Relevance: Remembering graphic instructions, navigating, operating machines, recalling images, remember a calendar of events, and accomplishing artistic or craft skills.
Processing Speed
Measures: How well you can automatically and fluently perform relatively easy or overlearned cognitive tasks, especially when high mental efficiency is required i.e. attention and focused concentration. (results come from the SDC test)
Relevance: Medication effect, ability to respond/react to threats, take evasive action or see possible danger/risk signs, or issues with accuracy and detail.
Executive Function
Measures: How well you recognize set shifting (mental flexibility) and abstraction (rules, categories) and manages multiple tasks simultaneously. (results come from the SAT test)
Relevance: Ability to sequence tasks and manage multiple tasks simultaneously, flexibility required for self‐correction, tracking and responding to a set of simple instructions.
Psychomotor Speed
Measures: How well you recognize and process information i.e., perceiving, attending/responding to incoming information, motor speed, fine motor coordination, and visual‐perceptual ability.
Relevance: Distractibility, fitness‐to‐drive, occupation issues, obsessive concern with accuracy and detail. May be a result of: medication effects, anxiety, learning disabilities, visual perceptual problems, working under time pressure, typing and machine operation.
Reaction Time
Measures: How fast the you can react, in milliseconds, to a simple and increasingly complex direction set.
Relevance: Driving a car, attending to conversation, tracking and responding to a set of simple instructions, taking longer to decide what response to make.
Complex Attention
Measures: How well you can maintain focus and perform quickly and accurately e.g.problem attending to multiple stimuli at the same time. Ability to track and respond to information over brief or lengthy periods of time and/or performs mental tasks quickly and accurately requiring vigilance.
Relevance: Self‐regulation, learning, productivity, and behavioral control.
Cognitive Flexibility
Measures: How well you are able to adapt to rapidly changing and increasingly complex set of directions and/or to manipulate the information
Relevance: Reasoning, switching tasks, decision‐making, impulse control, strategy formation, attending to conversation
Reasoning
Measures: How well you are able to reason using non‐verbal visual‐abstract stimuli. This type of perceptual reasoning ability can help assess whether a subject can solve problems.

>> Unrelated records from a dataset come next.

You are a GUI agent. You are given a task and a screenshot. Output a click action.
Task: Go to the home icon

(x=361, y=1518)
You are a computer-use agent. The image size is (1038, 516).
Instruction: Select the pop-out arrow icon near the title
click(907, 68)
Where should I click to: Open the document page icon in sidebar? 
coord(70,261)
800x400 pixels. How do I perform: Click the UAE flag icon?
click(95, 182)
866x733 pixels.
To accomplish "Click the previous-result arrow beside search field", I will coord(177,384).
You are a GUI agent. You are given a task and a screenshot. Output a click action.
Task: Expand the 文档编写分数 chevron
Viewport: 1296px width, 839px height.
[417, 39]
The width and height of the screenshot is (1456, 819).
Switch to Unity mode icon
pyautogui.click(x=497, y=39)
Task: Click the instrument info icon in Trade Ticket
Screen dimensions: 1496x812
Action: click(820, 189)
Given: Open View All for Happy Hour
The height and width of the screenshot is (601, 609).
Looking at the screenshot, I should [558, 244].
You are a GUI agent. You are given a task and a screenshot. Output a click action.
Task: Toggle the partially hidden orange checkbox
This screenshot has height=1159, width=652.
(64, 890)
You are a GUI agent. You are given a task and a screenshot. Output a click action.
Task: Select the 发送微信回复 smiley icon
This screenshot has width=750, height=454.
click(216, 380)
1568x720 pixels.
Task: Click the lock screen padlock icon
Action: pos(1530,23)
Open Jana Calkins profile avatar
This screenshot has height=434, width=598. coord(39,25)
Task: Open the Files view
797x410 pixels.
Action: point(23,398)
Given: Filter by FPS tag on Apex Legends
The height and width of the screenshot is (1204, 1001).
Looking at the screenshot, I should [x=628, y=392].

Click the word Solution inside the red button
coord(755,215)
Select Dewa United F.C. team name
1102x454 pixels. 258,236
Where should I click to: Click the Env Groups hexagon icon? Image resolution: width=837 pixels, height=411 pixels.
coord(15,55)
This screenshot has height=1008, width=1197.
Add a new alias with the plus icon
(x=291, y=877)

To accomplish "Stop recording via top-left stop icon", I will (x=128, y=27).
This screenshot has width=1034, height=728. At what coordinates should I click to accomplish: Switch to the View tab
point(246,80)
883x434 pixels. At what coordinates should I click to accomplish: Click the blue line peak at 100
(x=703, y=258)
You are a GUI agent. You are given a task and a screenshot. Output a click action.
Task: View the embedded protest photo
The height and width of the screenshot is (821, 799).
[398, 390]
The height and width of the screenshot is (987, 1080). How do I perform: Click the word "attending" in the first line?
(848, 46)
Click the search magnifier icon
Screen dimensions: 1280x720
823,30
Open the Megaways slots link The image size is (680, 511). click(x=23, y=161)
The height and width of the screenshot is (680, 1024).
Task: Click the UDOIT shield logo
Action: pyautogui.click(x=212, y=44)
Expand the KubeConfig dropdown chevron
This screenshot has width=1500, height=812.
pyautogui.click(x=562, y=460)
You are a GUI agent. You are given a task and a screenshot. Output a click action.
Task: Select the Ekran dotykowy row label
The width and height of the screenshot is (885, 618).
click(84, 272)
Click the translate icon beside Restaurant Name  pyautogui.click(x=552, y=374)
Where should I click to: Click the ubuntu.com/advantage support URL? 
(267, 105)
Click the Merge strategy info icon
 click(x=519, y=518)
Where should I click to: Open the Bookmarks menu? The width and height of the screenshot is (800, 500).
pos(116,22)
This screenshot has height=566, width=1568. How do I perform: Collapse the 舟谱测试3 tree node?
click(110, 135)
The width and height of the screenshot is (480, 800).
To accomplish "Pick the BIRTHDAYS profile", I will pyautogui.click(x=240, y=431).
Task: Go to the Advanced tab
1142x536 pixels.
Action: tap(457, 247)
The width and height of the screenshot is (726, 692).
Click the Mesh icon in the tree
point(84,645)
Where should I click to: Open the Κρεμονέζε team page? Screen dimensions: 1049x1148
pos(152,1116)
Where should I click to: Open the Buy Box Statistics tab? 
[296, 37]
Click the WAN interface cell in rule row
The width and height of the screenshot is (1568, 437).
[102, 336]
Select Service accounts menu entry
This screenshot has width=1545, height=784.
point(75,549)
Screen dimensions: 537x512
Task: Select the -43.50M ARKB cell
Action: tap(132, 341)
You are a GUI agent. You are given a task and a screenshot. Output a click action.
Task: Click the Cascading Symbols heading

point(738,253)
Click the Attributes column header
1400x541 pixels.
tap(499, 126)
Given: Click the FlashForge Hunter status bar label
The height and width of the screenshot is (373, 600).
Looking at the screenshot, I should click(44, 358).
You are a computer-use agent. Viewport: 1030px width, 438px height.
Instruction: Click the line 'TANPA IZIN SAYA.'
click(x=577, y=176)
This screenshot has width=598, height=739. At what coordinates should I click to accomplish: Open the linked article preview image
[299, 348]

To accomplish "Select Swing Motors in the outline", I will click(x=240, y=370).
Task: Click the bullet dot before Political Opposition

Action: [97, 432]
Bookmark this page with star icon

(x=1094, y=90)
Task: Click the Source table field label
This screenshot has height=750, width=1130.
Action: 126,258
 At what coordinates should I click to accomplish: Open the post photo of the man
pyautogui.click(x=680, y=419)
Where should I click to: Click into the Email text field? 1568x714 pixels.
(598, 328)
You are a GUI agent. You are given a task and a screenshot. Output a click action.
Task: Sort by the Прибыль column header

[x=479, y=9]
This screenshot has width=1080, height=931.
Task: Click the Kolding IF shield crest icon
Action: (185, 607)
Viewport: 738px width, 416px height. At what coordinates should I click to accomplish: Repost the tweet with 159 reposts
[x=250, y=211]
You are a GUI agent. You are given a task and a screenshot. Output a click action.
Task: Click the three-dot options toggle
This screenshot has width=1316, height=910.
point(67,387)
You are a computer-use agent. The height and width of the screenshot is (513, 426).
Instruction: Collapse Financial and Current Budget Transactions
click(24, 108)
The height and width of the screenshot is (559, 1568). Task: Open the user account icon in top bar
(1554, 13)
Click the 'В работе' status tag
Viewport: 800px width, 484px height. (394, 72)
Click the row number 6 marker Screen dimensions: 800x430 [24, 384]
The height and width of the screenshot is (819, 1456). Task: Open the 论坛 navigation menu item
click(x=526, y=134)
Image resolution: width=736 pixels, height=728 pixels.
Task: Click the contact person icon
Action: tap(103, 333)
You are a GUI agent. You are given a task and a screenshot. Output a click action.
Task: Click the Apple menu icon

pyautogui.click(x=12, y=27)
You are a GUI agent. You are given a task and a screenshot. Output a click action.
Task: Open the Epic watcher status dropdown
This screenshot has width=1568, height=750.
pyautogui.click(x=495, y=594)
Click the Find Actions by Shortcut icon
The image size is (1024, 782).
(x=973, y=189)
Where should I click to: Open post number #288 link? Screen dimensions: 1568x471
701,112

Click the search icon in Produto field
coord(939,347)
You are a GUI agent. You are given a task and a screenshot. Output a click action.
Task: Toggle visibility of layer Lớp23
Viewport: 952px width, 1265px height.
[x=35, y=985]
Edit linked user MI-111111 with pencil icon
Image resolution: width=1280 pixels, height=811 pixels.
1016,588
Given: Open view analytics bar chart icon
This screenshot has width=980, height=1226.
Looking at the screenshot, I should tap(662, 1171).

Relevance: Solving problems that can support demands on subjects’ verbal and quantitative abilities. The ability to forge insights, discern meaning, and the ability to perceive relationships.
Social Acuity
Measures: How well you can recognize emotions. The ability to recognize social cues or read facial expressions. Provides insight into insensitivity to social standards and social behavioral regulation e.g. appropriate empathy.
Relevance: May exhibit an increase in extraversion or introversion (inappropriate) behavior, decreased inhibition, or subtle or episodic apathy or restlessness.
Working Memory
Measures: How well you can recognize, temporarily storing and manage geometric figures e.g. exploit the order of symbolic stimuli. Memory system associated with sensory, perceptual, attentional, and short‐term memory processes (results come from the FPCPT test)
Relevance: Ability to carry out short‐term memory tasks that support decision making,problem solving, planning, and execution. Enables people to respond according to the demands of a “right now” situation.
Sustained Attention
Measures: How well you can direct and focus cognitive activity on specific stimuli. In order to complete any cognitively planned activity, any sequenced action, or any thought one must use sustained attention. (results come from the FPCPT test)
Relevance: Ability to focus an activity e.g. reading long enough to complete the task. Problems occur when a distraction arises and interrupts and interferes with tasks.